(July 2007) Women who have been subjected to trafficking and forced into service, including sex work, are more likely to suffer multiple physical and mental health problems than the general female population, according to a recent study. But once released from such situations, women can show vast improvement after only a month of professional care.

Charlotte Watts, co-author of the report, “Stolen Smiles: A Summary Report on the Physical and Psychological Health Consequences of Women and Adolescents Trafficked in Europe,” discussed the health consequences of trafficking and what could be done to help women recover. Watts spoke at a June 28 presentation in Washington, D.C., sponsored by the Gender-Based Violence Task Force of the Interagency Gender Working Group (IGWG). Watts is the Sigrid Rausing Chair in Gender Violence and Health and head of the newly established multidisciplinary Centre on Gender, Violence and Health at the London School of Hygiene and Tropical Medicine.
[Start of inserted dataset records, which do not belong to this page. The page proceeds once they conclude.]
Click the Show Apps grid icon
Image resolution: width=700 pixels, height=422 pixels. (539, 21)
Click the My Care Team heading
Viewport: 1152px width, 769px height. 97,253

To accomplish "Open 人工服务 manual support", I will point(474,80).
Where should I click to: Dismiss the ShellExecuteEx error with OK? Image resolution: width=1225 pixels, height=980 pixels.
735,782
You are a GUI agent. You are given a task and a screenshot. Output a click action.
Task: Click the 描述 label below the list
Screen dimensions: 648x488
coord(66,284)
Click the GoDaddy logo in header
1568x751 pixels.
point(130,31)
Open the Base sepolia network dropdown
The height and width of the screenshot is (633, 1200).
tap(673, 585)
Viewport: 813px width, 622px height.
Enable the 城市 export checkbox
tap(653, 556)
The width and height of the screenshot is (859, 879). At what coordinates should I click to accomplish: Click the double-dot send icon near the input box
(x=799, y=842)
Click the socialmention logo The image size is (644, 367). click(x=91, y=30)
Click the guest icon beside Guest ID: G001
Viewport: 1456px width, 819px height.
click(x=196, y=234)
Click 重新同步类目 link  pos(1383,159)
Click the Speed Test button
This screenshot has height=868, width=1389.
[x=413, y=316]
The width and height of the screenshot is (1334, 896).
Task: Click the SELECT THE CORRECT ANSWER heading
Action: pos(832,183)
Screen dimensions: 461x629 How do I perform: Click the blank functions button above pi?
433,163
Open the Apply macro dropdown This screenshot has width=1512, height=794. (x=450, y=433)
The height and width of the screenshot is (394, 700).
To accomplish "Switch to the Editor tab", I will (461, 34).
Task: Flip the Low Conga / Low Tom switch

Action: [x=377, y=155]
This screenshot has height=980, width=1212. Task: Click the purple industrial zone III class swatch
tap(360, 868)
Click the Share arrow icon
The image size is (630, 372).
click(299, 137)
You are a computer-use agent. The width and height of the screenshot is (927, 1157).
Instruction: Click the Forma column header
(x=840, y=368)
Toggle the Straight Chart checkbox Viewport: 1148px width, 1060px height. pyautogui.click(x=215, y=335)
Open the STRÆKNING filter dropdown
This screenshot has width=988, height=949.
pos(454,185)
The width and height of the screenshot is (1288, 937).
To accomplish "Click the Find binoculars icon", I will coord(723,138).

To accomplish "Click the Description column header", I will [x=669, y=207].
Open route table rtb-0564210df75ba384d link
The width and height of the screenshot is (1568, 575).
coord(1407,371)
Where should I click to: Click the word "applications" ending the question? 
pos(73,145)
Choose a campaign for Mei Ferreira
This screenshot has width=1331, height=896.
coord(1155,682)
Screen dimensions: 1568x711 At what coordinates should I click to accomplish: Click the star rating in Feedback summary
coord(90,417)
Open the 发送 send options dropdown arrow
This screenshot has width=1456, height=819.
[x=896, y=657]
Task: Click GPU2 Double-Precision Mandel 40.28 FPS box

The study included 207 women from 14 countries who had been recently released from a trafficking situation. The researchers included trafficked women from four “spheres of marginalization and vulnerability” in their sample, including migrant women, exploited laborers, sex workers, and torture victims.

According to the report, 60 percent of the women interviewed were physically or sexually abused before being trafficked. This figure rose to 95 percent of the women during their trafficking situation.

Upon release, many women suffered severe physical health problems. Within the first two weeks, 57 percent of women reported between 12 and 23 symptoms, with the most common symptoms being headaches, fatigue, dizzy spells, back pain, stomach/abdominal pain, and memory problems. After three to eight weeks of treatment, the incidence decreased significantly to 7 percent.

“The improvements suggest that it is beneficial to give women the time, support and health care they are likely to need before conducting in-depth interviews/interrogations to collect criminal evidence and before asking them to make well-considered decisions,” according to Catherine Zimmerman, another co-author of the report.2

Trafficked women are also at high risk for psychological problems. Upon their entry into a care facility, 56 percent of women reported symptoms of post-traumatic stress disorder and 95 percent reported feeling depressed. These problems appear to be more persistent, as most women did not show improvement until they received medical care for at least 90 days.

While it may not be surprising that trafficked women suffer significant health problems, it is still important to recognize the physical and mental condition of women who enter the legal system once they are released from the trafficking situation. In her presentation, Watts cautioned that a trafficking victim “might be treated as a criminal instead of someone who has faced horrendous physical and mental abuse.”

The report offers several recommendations regarding the health of trafficked women, tailored to states, policymakers, health service providers, and nongovernmental organizations. First and foremost, Watts and her colleagues want each of these groups to recognize the health consequences of trafficking.

They also call for legislation that would provide trafficked women with a full range of health care services, regardless of their legal status in a country. The authors believe that once the women are released from the trafficking situation, a 90-day period of reflection is necessary for the women to receive treatment and recover to a point where they are able to make decisions about cooperating with authorities or returning home.

Finally, they are trying to raise awareness in the legal system by conducting sensitization training and distributing pamphlets on how to appropriately deal with women who have been trafficked. Some of their practical tips include being aware of the women’s state of health; providing essential medical care before interrogation, establishing trust by making male or female officials available, whichever the trafficked women would prefer; and using a credible interpreter who will not compromise the victim or manipulate the answers. 


Sara Maki is a Bixby Intern at the Population Reference Bureau.


References

  1. Charlotte Watts, “Stolen Smiles: The Physical and Mental Health of Women and Adolescents Trafficked in Europe,” presentation sponsored by the Interagency Gender Working Group (IGWG) Gender-Based Violence Task Force, Washington, D.C., June 28, 2007; and Cathy Zimmerman et al., Stolen Smiles: the Physical and Psychological Health Consequences of Women and Adolescents Trafficked in Europe (London: London School of Hygiene & Tropical Medicine, 2006).
  2. Cathy Zimmerman, Presentation on the Health Consequences Among Women Who Have Been Trafficked and Their Implications for Services and Policy (London: London School of Hygiene & Tropical Medicine, 2006), accessed online at www.lshtm.ac.uk, on June 29, 2007.